> **WORK REQUEST**
Starting with the line that contains "The width and height of the screenshot is (1351, 617)." and stopping after the line that contains "This screenshot has height=578, width=998.", return each line below exactly as written, with no others.

> **SUPPLIED MATERIAL**
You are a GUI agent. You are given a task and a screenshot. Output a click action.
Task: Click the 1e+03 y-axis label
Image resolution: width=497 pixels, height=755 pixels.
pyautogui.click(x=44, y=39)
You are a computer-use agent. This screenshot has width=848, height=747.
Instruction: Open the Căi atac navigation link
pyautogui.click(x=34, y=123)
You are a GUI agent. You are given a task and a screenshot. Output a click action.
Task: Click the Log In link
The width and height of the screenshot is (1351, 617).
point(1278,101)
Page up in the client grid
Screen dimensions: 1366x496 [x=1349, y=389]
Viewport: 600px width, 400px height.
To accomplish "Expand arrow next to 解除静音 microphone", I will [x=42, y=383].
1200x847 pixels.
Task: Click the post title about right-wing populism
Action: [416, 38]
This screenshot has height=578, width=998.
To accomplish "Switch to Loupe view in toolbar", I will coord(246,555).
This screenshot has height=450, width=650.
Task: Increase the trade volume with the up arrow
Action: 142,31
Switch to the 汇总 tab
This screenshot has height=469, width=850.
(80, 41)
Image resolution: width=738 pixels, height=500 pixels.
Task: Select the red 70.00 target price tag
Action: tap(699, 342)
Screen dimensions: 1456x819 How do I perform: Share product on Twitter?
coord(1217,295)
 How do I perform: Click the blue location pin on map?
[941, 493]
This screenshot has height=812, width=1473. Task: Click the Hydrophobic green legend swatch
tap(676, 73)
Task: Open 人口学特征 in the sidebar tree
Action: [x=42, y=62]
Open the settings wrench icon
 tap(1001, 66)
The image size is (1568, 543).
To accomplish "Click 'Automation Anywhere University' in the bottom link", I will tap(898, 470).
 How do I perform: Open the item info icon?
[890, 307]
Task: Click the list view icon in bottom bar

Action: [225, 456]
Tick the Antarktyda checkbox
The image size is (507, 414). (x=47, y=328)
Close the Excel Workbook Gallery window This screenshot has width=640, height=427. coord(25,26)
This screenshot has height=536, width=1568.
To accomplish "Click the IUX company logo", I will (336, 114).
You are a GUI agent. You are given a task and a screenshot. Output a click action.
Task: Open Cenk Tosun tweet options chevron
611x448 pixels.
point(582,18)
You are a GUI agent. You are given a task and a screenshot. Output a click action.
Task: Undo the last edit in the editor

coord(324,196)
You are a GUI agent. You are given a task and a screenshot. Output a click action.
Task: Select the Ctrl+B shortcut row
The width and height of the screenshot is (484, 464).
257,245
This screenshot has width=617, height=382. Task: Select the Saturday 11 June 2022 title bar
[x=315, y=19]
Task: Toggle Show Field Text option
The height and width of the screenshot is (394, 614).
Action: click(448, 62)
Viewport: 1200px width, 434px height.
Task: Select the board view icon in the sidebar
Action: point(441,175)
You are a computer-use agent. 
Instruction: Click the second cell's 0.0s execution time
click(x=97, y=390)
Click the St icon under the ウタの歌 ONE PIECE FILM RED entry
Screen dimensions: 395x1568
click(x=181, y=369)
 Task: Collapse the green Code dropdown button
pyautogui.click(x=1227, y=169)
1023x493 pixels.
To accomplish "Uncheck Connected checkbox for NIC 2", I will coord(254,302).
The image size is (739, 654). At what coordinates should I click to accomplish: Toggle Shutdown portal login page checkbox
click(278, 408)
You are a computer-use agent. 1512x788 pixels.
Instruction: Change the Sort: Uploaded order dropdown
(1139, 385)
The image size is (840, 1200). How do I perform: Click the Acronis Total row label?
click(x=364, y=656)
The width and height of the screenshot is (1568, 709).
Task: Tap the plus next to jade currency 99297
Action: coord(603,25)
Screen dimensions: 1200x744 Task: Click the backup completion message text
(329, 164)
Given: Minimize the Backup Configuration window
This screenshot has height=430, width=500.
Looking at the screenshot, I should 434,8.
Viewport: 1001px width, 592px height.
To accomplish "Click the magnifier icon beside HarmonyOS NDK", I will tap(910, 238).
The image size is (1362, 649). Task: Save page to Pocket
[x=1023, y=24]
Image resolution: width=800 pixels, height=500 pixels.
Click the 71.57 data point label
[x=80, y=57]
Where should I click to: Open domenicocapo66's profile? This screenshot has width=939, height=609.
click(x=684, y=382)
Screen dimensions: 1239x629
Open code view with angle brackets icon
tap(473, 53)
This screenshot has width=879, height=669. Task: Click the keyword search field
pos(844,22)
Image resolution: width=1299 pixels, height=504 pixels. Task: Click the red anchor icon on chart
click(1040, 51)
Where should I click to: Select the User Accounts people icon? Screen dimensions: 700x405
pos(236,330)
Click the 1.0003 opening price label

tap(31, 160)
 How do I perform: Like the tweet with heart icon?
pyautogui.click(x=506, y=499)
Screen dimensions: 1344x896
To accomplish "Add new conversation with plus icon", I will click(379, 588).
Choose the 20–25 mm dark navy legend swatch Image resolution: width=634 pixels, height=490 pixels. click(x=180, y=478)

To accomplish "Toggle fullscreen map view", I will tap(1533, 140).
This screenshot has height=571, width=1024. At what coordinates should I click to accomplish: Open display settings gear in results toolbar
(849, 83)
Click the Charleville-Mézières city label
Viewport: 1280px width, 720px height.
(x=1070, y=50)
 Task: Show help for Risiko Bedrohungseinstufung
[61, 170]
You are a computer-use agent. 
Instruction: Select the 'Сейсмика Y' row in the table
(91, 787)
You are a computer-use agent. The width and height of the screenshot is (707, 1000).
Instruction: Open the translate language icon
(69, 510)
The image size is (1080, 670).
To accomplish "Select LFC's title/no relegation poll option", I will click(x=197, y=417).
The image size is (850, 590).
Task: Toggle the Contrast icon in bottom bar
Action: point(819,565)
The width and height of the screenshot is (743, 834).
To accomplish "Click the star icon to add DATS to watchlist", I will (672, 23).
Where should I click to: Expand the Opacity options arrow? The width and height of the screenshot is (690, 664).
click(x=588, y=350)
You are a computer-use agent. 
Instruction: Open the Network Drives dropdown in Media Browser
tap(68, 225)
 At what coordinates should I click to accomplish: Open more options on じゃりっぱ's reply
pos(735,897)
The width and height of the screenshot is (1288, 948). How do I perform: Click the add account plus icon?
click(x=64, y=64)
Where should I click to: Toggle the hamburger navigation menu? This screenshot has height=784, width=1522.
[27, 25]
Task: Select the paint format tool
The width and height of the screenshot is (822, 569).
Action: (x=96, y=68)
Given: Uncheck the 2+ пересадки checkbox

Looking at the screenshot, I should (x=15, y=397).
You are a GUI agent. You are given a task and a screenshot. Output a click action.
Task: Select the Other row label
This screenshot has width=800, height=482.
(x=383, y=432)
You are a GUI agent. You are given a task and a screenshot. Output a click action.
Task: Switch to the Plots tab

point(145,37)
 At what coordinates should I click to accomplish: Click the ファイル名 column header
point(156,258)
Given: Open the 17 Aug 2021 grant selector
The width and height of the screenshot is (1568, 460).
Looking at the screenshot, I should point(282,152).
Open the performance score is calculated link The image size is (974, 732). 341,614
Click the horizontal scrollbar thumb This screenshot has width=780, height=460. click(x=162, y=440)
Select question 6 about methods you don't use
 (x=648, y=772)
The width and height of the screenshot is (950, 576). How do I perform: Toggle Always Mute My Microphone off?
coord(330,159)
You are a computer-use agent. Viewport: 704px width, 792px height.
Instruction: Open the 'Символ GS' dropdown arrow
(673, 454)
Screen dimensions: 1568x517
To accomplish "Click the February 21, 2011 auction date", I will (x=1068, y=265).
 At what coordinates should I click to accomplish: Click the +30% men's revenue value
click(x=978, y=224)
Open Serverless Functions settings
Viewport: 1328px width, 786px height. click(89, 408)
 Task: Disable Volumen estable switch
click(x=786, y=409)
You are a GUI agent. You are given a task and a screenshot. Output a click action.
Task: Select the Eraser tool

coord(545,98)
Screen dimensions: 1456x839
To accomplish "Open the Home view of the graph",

> **SOLUTION TO THIS PROBLEM**
The width and height of the screenshot is (1351, 617).
point(1278,101)
Page up in the client grid
Screen dimensions: 1366x496 [x=1349, y=389]
Viewport: 600px width, 400px height.
To accomplish "Expand arrow next to 解除静音 microphone", I will [x=42, y=383].
1200x847 pixels.
Task: Click the post title about right-wing populism
Action: [416, 38]
This screenshot has height=578, width=998.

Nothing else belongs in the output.